ÜBUNGSTEXT:

So kann man sagen: Julianus der Apostat hat einen titanischen Kampf aufgenommen. Er hat zuletzt noch versucht, indem er den Manichäismus lebendig hat machen wollen, eine kontinuierliche Entwickelung herbeizuführen. Denken Sie sich, daß solche besten Geister wie Goethe, wie aus einem instinktiven Drang heraus, in sich selber das alte Hellenentum wieder lebendig machen wollten! Denken Sie sich, wie das alles gerade mit diesen Leuten geworden wäre, wenn Julianus dem Apostaten sein Werk geglückt wäre! Man darf sagen, jene Notwendigkeit, die zugrunde liegt der Tatsache, daß Julian dem Apostaten sein Werk nicht glücken konnte, diese Notwendigkeit muß von einer ganz anderen Seite her beleuchtet werden. Aber man wird auch diese Notwendigkeit nicht verstehen, wenn man etwa in philiströser Weise auf den großen Julianus hinsehen will, wenn man in diesem nicht einen titanenhaften Kämpfer sehen will für ein in die Wirklichkeit eindringendes menschliches Verständnis der Weltenzusammenhänge. Und in unserer Zeit, da ist die Sache so, daß es insbesondere nützlich ist, sich an solche großen Momente des geschichtlichen Werdens des Abendlandes zu erinnern. Denn wir leben in einer Zeit, über die man nicht hinauskommen wird in gesunder Weise, wenn man nicht in einer neuen Weise verstehen wird, was solch ein Geist wie Julianus der Apostat wollte. Zu seiner Zeit war eben noch nicht die Möglichkeit gekommen — und das ist seine große Tragik -, das alte Initiationsprinzip zu versöhnen mit dem tiefsten Wesen des Christentums. In unserer Zeit ist die Möglichkeit gekommen, und es darf nicht versäumt werden, sie in Wirklichkeit umzusetzen, wenn die Erde nicht in eine Niedergangsentwickelung, wenn die Menschheit nicht in eine Niedergangsentwickelung kommen soll. Eingesehen werden muß eine notwendige Erneuerung auf allen Gebieten. Eingesehen werden muß vor allen Dingen, daß aufzunehmen ist das Prinzip des Verkehrens mit der geistigen Welt.
Man wird allerdings sich Vorstellungen zunächst verschaffen müssen für alles, was diesen Notwendigkeiten entgegenarbeitet. Und man fürchtet heute solche Vorstellungen, man fürchtet eindringliche Vorstellungen. Wenn auch in unserer heutigen Zeit viel Tapferkeit lebt Tapferkeit des Erkennens ist das nicht, was in unserer Zeit lebt! Tapferkeit des Erkennens fehlt vor allen Dingen! Ein wirkliches Sich-vornehmen, der Wirklichkeit gegenüberzustehen, das liegt noch nicht im Sinne der heutigen Menschheit. Das aber vor allen Dingen ist eine Notwendigkeit, eine tiefe Notwendigkeit in unserer Zeit. Denn unsere Zeit muß, wenn sie sich nicht in die Nichtigkeiten hineinbringen will, etwas verstehen lernen: sie muß verstehen lernen das Prinzip von dem schöpferischen Geiste; sie muß verstehen lernen, was es heißt, daß der Geist, indem er schöpferisch wird, mit derselben Kraft wirkt, wie die Instinkte wirken, nur daß die Instinkte wirken in der Finsternis, der schöpferisch gewordene Geist im Lichte der Sonne, das heißt der geistigen Sonne. Das muß unsere Zeit verstehen lernen. Und dem arbeitet vieles gerade in unserer Zeit noch entgegen, direkt entgegen.

Einträge des Datensatzes:
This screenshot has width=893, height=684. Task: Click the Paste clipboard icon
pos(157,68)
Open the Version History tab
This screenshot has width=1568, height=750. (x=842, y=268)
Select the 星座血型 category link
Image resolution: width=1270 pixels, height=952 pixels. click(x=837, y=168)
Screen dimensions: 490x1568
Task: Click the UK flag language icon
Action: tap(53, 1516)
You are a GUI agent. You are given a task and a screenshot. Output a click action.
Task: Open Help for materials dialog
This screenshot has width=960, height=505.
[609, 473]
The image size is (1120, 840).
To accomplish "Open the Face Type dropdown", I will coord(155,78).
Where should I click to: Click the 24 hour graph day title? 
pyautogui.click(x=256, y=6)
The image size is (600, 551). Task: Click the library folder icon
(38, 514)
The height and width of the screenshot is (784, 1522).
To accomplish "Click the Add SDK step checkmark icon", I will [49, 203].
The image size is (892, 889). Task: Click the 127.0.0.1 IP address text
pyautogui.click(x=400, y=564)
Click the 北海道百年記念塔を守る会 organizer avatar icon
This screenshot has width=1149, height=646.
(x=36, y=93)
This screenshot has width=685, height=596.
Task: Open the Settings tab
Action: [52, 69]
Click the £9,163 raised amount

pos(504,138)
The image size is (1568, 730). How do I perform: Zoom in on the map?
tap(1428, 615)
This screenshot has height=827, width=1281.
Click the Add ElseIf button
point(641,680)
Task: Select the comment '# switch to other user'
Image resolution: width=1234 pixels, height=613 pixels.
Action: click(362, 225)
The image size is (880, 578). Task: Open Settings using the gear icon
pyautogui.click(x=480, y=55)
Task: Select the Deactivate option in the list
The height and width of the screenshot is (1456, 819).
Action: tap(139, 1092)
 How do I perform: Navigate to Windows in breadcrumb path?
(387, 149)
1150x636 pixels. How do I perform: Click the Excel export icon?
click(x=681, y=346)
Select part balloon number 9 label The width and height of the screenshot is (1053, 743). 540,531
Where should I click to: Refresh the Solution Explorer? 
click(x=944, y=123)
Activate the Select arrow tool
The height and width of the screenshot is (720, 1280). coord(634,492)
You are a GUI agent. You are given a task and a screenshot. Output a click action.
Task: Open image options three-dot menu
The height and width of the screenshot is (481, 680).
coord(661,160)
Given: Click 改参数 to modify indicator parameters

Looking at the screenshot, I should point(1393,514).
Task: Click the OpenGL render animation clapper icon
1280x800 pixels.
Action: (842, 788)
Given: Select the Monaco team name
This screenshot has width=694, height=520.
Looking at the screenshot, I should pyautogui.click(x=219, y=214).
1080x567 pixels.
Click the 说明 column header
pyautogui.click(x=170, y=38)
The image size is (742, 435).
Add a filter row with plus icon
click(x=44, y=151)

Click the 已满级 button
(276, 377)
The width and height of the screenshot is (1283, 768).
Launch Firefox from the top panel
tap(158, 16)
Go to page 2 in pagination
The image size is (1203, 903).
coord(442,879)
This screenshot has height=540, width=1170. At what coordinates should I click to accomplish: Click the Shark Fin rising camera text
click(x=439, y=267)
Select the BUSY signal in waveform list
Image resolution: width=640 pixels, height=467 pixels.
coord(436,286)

AUFGABEN:
(1) Was war laut dem Text über Julianus den Apostaten zu dessen Zeit noch nicht möglich?
(2) Übertrage den Satz „Eingesehen werden muß eine notwendige Erneuerung auf allen Gebieten.“ aus dem Text über Julianus den Apostaten ins Englische.
(3) Führe den Text über Julianus den Apostaten im Anschluss an seinen letzten Satz weiter.
Die Einträge sind eigenständiges Material, unabhängig vom Text über Julianus den Apostaten.

LÖSUNGEN:
(1) Das alte Initiationsprinzip mit dem tiefsten Wesen des Christentums zu versöhnen.

(2) A necessary renewal in all areas must be recognized.

(3)
Cato, der römische Cato, dem es vor allen Dingen zu tun war darum, ein festes Gefüge der römischen Staatsordnung zustande zu bringen, hat es für eine Notwendigkeit gehalten, um dieses feste Gefüge der römischen Staatsordnung so recht zustande zu bringen, die Anhänger der griechischen, der hellenischen Philosophie zu verbannen; denn: «die schwätzen nur!» hat er gesagt, «und das stört die Verordnungen unserer Behörden». Machiavelli, der große Florentiner der Renaissance-Zeit, stimmte ihm noch zu, indem er Cato besonders lobte, daß er diejenigen, die vom Standpunkte einer geistigen Erkenntnis aus in die menschlichen Staatssatzungen hineinreden, aus dem Staate verbannt haben will. Machiavelli hatte auch ein gründliches Verständnis dafür, daß zu gewissen Zeiten im Imperium Romanum die Todesstrafe darauf stand, sich für das Gefüge der sozialen Ordnung zu interessieren.
Der Umgang mit der geistigen Welt ist etwas, dem insbesondere das Imperium Romanum und seine ganze Nachfolgerschaft in Europa spinnefeind ist. Daher man auf so vielen Gebieten bemüht ist, über diese Dinge möglichste Unklarheit walten zu lassen, diese Dinge möglichst zu vertuschen. Allerdings, wenn eine Vorstellung des Mysteriums von Golgatha mit all der radikalen Rücksichtslosigkeit, mit der das Mysterium von Golgatha gedacht werden muß, in die Welt sich einlebt, dann wird vieles schmelzen müssen geistig, wie sonst Schnee im Sonnenlichte. Das ist unangenehm. Das ist recht unangenehm. Aber dies muß geschehen. Und es muß vor allen Dingen das geschehen, daß man den Weg findet, das Wesen des Christus wirklich zu erfassen. - Und davon wollen wir dann das nächste Mal sprechen, wie die menschliche Seele heute nahekommen kann diesem Wesen des Christus unmittelbar in unserer Zeit.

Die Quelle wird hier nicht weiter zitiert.